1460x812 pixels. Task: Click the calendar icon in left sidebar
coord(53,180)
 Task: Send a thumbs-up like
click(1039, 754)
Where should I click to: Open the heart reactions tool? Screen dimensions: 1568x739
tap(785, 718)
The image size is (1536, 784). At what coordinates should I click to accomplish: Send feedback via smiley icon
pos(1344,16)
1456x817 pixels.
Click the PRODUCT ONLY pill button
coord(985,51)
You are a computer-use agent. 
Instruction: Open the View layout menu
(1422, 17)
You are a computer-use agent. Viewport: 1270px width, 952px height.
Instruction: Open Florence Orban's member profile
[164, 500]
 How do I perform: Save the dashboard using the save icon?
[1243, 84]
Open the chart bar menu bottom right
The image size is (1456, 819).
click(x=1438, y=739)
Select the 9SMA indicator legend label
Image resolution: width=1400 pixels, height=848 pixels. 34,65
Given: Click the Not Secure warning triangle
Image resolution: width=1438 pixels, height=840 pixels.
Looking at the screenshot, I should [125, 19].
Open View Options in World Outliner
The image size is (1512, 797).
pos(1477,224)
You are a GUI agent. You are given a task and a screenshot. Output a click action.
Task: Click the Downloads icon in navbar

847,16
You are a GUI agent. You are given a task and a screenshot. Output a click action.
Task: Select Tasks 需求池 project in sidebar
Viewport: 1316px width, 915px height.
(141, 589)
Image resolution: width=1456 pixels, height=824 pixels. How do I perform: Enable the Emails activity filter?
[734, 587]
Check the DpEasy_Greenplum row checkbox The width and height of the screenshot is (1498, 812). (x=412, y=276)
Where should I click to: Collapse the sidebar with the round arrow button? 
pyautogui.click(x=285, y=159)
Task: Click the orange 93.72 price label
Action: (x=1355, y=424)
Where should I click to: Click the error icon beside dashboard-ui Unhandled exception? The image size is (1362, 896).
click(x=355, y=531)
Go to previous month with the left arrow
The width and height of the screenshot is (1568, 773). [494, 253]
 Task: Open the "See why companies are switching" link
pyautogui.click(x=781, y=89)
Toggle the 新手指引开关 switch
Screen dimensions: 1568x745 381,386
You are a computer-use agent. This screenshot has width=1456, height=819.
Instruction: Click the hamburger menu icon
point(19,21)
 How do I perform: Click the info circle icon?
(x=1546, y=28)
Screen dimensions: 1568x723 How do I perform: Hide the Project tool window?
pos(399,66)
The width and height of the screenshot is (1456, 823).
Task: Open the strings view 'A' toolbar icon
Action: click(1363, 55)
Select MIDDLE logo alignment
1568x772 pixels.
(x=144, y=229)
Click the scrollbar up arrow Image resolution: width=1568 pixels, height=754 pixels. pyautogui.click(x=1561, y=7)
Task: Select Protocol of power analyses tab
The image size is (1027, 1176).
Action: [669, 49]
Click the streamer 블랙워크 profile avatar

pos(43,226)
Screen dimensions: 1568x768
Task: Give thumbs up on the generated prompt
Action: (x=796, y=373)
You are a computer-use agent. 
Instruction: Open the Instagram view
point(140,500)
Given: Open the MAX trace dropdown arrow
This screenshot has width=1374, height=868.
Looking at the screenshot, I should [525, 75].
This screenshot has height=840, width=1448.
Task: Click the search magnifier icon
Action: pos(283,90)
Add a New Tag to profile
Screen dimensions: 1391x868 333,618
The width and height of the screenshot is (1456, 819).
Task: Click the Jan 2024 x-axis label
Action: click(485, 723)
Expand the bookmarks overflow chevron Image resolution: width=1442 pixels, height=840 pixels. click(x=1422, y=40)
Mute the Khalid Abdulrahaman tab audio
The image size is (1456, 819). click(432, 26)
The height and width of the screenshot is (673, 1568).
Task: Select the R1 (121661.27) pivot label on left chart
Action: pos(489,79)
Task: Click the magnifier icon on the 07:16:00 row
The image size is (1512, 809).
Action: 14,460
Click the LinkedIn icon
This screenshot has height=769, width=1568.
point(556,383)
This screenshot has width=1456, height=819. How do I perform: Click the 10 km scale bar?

^^^^

## Your instructions
Repeat the listing above without any change.

## Answer to this problem
1460x812 pixels. Task: Click the calendar icon in left sidebar
coord(53,180)
 Task: Send a thumbs-up like
click(1039, 754)
Where should I click to: Open the heart reactions tool? Screen dimensions: 1568x739
tap(785, 718)
The image size is (1536, 784). At what coordinates should I click to accomplish: Send feedback via smiley icon
pos(1344,16)
1456x817 pixels.
Click the PRODUCT ONLY pill button
coord(985,51)
You are a computer-use agent. 
Instruction: Open the View layout menu
(1422, 17)
You are a computer-use agent. Viewport: 1270px width, 952px height.
Instruction: Open Florence Orban's member profile
[164, 500]
 How do I perform: Save the dashboard using the save icon?
[1243, 84]
Open the chart bar menu bottom right
The image size is (1456, 819).
click(x=1438, y=739)
Select the 9SMA indicator legend label
Image resolution: width=1400 pixels, height=848 pixels. 34,65
Given: Click the Not Secure warning triangle
Image resolution: width=1438 pixels, height=840 pixels.
Looking at the screenshot, I should [125, 19].
Open View Options in World Outliner
The image size is (1512, 797).
pos(1477,224)
You are a GUI agent. You are given a task and a screenshot. Output a click action.
Task: Click the Downloads icon in navbar

847,16
You are a GUI agent. You are given a task and a screenshot. Output a click action.
Task: Select Tasks 需求池 project in sidebar
Viewport: 1316px width, 915px height.
(141, 589)
Image resolution: width=1456 pixels, height=824 pixels. How do I perform: Enable the Emails activity filter?
[734, 587]
Check the DpEasy_Greenplum row checkbox The width and height of the screenshot is (1498, 812). (x=412, y=276)
Where should I click to: Collapse the sidebar with the round arrow button? 
pyautogui.click(x=285, y=159)
Task: Click the orange 93.72 price label
Action: (x=1355, y=424)
Where should I click to: Click the error icon beside dashboard-ui Unhandled exception? The image size is (1362, 896).
click(x=355, y=531)
Go to previous month with the left arrow
The width and height of the screenshot is (1568, 773). [494, 253]
 Task: Open the "See why companies are switching" link
pyautogui.click(x=781, y=89)
Toggle the 新手指引开关 switch
Screen dimensions: 1568x745 381,386
You are a computer-use agent. This screenshot has width=1456, height=819.
Instruction: Click the hamburger menu icon
point(19,21)
 How do I perform: Click the info circle icon?
(x=1546, y=28)
Screen dimensions: 1568x723 How do I perform: Hide the Project tool window?
pos(399,66)
The width and height of the screenshot is (1456, 823).
Task: Open the strings view 'A' toolbar icon
Action: click(1363, 55)
Select MIDDLE logo alignment
1568x772 pixels.
(x=144, y=229)
Click the scrollbar up arrow Image resolution: width=1568 pixels, height=754 pixels. pyautogui.click(x=1561, y=7)
Task: Select Protocol of power analyses tab
The image size is (1027, 1176).
Action: [669, 49]
Click the streamer 블랙워크 profile avatar

pos(43,226)
Screen dimensions: 1568x768
Task: Give thumbs up on the generated prompt
Action: (x=796, y=373)
You are a computer-use agent. 
Instruction: Open the Instagram view
point(140,500)
Given: Open the MAX trace dropdown arrow
This screenshot has width=1374, height=868.
Looking at the screenshot, I should [525, 75].
This screenshot has height=840, width=1448.
Task: Click the search magnifier icon
Action: pos(283,90)
Add a New Tag to profile
Screen dimensions: 1391x868 333,618
The width and height of the screenshot is (1456, 819).
Task: Click the Jan 2024 x-axis label
Action: click(485, 723)
Expand the bookmarks overflow chevron Image resolution: width=1442 pixels, height=840 pixels. click(x=1422, y=40)
Mute the Khalid Abdulrahaman tab audio
The image size is (1456, 819). click(432, 26)
The height and width of the screenshot is (673, 1568).
Task: Select the R1 (121661.27) pivot label on left chart
Action: pos(489,79)
Task: Click the magnifier icon on the 07:16:00 row
The image size is (1512, 809).
Action: 14,460
Click the LinkedIn icon
This screenshot has height=769, width=1568.
point(556,383)
This screenshot has width=1456, height=819. How do I perform: Click the 10 km scale bar?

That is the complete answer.